Image 1: Kodak CD photo, reduced from 3072 * 2048 Pixels, 2000 dpi, size is 18 MBytes. Click on original slide to see this picture, reduced of a 360 factor, from 18 Mb to 50 Kb. Good soft image.
Image 2: HP 2 mirrors device, on Flatbed Epson Perfection 1200 U, 1200 dpi. Good but need a colour adjustment.
Image 3: Epson Filmscan 200, film and slide digitiser, 1200 dpi. Very good.
Image 4: Back lighted Flatbed Epson Perfection 1200 U, with paper template.
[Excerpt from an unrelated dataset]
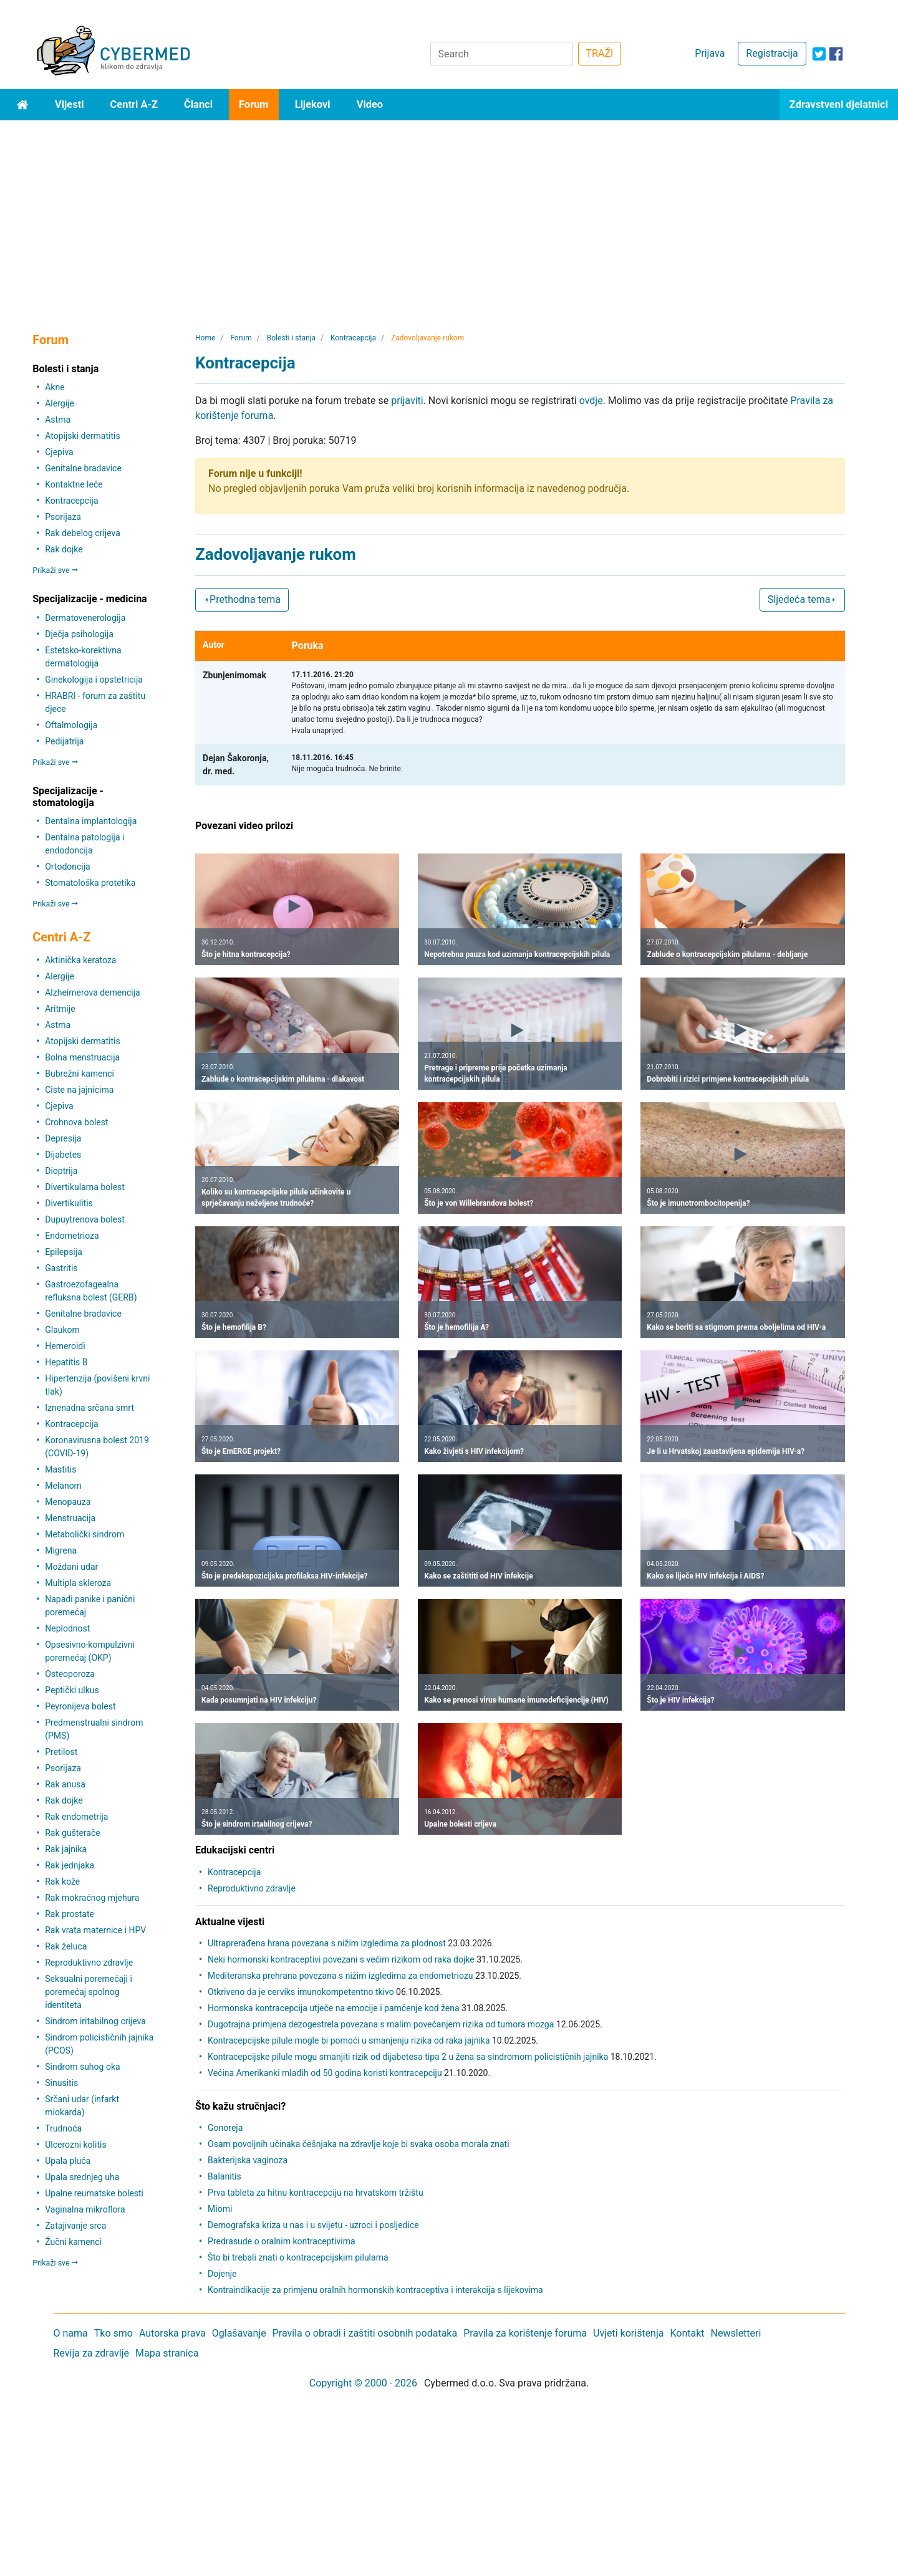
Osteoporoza (70, 1674)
For this picture, I used only a Philips 15 watts fluorescent bulb economy lamp, at 5 cms of a white plexiglas panel, 3 cms above the glass, 1200 dpi. Good, but can be perfect with a better light box.
Note: A slide is 24 * 36 mm (0.95 * 1.4 inch), in 1200 dpi, gives 1133 * 1700 pixels = 2 MPixels (Fantastic, it's same than 1999 photoscopes!), file is 6 MBytes in 24 bits depth, 10 MBytes in 32 bits. A small compress reduces to one or two MBytes.